#### Supplied material
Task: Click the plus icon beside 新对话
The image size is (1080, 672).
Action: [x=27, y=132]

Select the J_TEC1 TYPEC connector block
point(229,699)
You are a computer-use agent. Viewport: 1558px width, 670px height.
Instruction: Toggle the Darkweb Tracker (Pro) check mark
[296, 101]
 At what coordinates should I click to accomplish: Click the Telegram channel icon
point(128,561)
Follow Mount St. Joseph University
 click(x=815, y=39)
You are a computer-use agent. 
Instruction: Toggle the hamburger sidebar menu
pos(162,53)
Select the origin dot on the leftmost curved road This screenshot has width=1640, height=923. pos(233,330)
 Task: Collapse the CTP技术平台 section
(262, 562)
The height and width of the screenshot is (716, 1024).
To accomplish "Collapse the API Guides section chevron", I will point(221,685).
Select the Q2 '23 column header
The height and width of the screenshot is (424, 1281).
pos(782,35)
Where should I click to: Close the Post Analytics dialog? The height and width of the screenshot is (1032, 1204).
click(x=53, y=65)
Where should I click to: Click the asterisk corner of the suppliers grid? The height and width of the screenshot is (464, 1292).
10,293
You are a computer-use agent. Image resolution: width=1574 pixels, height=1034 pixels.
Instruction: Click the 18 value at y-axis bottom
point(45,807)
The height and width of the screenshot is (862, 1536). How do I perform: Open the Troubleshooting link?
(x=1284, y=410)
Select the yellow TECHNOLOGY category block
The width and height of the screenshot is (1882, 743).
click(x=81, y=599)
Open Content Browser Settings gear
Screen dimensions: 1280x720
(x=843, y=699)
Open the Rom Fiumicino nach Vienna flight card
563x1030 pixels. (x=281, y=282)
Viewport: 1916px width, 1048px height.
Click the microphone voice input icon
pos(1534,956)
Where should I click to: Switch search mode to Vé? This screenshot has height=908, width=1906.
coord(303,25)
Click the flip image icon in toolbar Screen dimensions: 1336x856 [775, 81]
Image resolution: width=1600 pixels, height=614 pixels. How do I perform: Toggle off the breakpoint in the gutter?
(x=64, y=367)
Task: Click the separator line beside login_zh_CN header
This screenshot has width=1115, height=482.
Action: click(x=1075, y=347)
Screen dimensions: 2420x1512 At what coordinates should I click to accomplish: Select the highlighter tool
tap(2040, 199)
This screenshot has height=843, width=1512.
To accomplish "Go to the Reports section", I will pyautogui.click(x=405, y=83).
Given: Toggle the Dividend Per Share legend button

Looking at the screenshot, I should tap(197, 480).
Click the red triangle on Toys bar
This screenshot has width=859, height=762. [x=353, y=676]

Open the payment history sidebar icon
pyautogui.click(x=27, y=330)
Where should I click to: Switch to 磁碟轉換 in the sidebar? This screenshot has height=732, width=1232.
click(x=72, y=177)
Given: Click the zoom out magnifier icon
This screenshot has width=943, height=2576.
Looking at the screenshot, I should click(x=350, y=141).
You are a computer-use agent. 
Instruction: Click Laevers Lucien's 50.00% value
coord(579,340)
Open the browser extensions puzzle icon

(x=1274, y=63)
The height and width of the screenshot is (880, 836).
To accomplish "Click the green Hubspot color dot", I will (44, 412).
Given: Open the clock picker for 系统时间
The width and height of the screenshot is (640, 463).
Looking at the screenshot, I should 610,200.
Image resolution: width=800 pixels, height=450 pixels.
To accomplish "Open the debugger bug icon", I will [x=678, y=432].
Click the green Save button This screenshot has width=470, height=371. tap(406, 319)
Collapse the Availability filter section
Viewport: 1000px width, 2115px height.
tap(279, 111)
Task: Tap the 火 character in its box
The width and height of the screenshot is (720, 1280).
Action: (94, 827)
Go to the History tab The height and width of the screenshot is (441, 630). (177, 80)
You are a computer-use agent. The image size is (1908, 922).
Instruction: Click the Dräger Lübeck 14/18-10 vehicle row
########
Instructions for the task:
Reproduce every record above, word for word.

Written answer:
Task: Click the plus icon beside 新对话
The image size is (1080, 672).
Action: [x=27, y=132]

Select the J_TEC1 TYPEC connector block
point(229,699)
You are a computer-use agent. Viewport: 1558px width, 670px height.
Instruction: Toggle the Darkweb Tracker (Pro) check mark
[296, 101]
 At what coordinates should I click to accomplish: Click the Telegram channel icon
point(128,561)
Follow Mount St. Joseph University
 click(x=815, y=39)
You are a computer-use agent. 
Instruction: Toggle the hamburger sidebar menu
pos(162,53)
Select the origin dot on the leftmost curved road This screenshot has width=1640, height=923. pos(233,330)
 Task: Collapse the CTP技术平台 section
(262, 562)
The height and width of the screenshot is (716, 1024).
To accomplish "Collapse the API Guides section chevron", I will point(221,685).
Select the Q2 '23 column header
The height and width of the screenshot is (424, 1281).
pos(782,35)
Where should I click to: Close the Post Analytics dialog? The height and width of the screenshot is (1032, 1204).
click(x=53, y=65)
Where should I click to: Click the asterisk corner of the suppliers grid? The height and width of the screenshot is (464, 1292).
10,293
You are a computer-use agent. Image resolution: width=1574 pixels, height=1034 pixels.
Instruction: Click the 18 value at y-axis bottom
point(45,807)
The height and width of the screenshot is (862, 1536). How do I perform: Open the Troubleshooting link?
(x=1284, y=410)
Select the yellow TECHNOLOGY category block
The width and height of the screenshot is (1882, 743).
click(x=81, y=599)
Open Content Browser Settings gear
Screen dimensions: 1280x720
(x=843, y=699)
Open the Rom Fiumicino nach Vienna flight card
563x1030 pixels. (x=281, y=282)
Viewport: 1916px width, 1048px height.
Click the microphone voice input icon
pos(1534,956)
Where should I click to: Switch search mode to Vé? This screenshot has height=908, width=1906.
coord(303,25)
Click the flip image icon in toolbar Screen dimensions: 1336x856 [775, 81]
Image resolution: width=1600 pixels, height=614 pixels. How do I perform: Toggle off the breakpoint in the gutter?
(x=64, y=367)
Task: Click the separator line beside login_zh_CN header
This screenshot has width=1115, height=482.
Action: click(x=1075, y=347)
Screen dimensions: 2420x1512 At what coordinates should I click to accomplish: Select the highlighter tool
tap(2040, 199)
This screenshot has height=843, width=1512.
To accomplish "Go to the Reports section", I will pyautogui.click(x=405, y=83).
Given: Toggle the Dividend Per Share legend button

Looking at the screenshot, I should tap(197, 480).
Click the red triangle on Toys bar
This screenshot has width=859, height=762. [x=353, y=676]

Open the payment history sidebar icon
pyautogui.click(x=27, y=330)
Where should I click to: Switch to 磁碟轉換 in the sidebar? This screenshot has height=732, width=1232.
click(x=72, y=177)
Given: Click the zoom out magnifier icon
This screenshot has width=943, height=2576.
Looking at the screenshot, I should click(x=350, y=141).
You are a computer-use agent. 
Instruction: Click Laevers Lucien's 50.00% value
coord(579,340)
Open the browser extensions puzzle icon

(x=1274, y=63)
The height and width of the screenshot is (880, 836).
To accomplish "Click the green Hubspot color dot", I will (44, 412).
Given: Open the clock picker for 系统时间
The width and height of the screenshot is (640, 463).
Looking at the screenshot, I should 610,200.
Image resolution: width=800 pixels, height=450 pixels.
To accomplish "Open the debugger bug icon", I will [x=678, y=432].
Click the green Save button This screenshot has width=470, height=371. tap(406, 319)
Collapse the Availability filter section
Viewport: 1000px width, 2115px height.
tap(279, 111)
Task: Tap the 火 character in its box
The width and height of the screenshot is (720, 1280).
Action: (94, 827)
Go to the History tab The height and width of the screenshot is (441, 630). (177, 80)
You are a computer-use agent. The image size is (1908, 922).
Instruction: Click the Dräger Lübeck 14/18-10 vehicle row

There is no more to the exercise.